Compressed sensing of ECG signal for wireless system with new fast iterative method

Comput Methods Programs Biomed. 2015 Dec;122(3):437-49. doi: 10.1016/j.cmpb.2015.09.010. Epub 2015 Sep 21.

Abstract

Recent experiments in wireless body area network (WBAN) show that compressive sensing (CS) is a promising tool to compress the Electrocardiogram signal ECG signal. The performance of CS is based on algorithms use to reconstruct exactly or approximately the original signal. In this paper, we present two methods work with absence and presence of noise, these methods are Least Support Orthogonal Matching Pursuit (LS-OMP) and Least Support Denoising-Orthogonal Matching Pursuit (LSD-OMP). The algorithms achieve correct support recovery without requiring sparsity knowledge. We derive an improved restricted isometry property (RIP) based conditions over the best known results. The basic procedures are done by observational and analytical of a different Electrocardiogram signal downloaded them from PhysioBankATM. Experimental results show that significant performance in term of reconstruction quality and compression rate can be obtained by these two new proposed algorithms, and help the specialist gathering the necessary information from the patient in less time if we use Magnetic Resonance Imaging (MRI) application, or reconstructed the patient data after sending it through the network.

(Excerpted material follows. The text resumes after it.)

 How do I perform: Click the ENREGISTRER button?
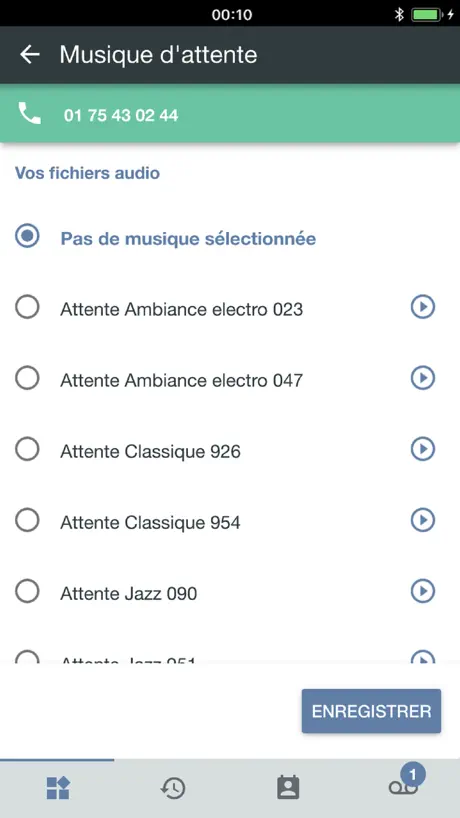click(x=371, y=711)
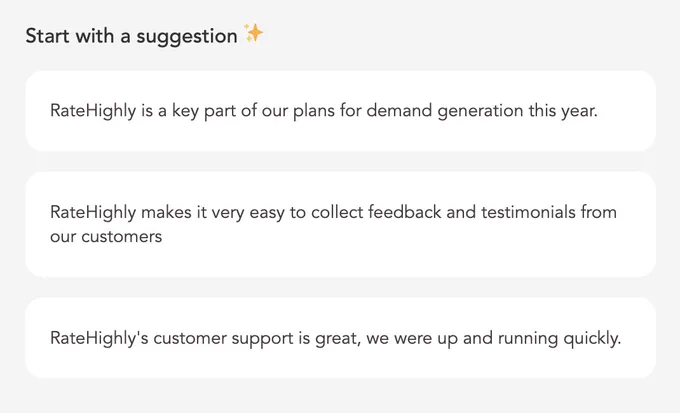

Keywords: Compressive sensing (CS); Discrete wavelet transform (DWT); Electrocardiogram (ECG); Least support orthogonal matching pursuit (LS-OMP); Wireless body area network (WBAN).

MeSH terms

  • Algorithms
  • Data Compression
  • Electrocardiography / methods*
  • Humans
  • Signal Processing, Computer-Assisted
  • Wavelet Analysis
  • Wireless Technology*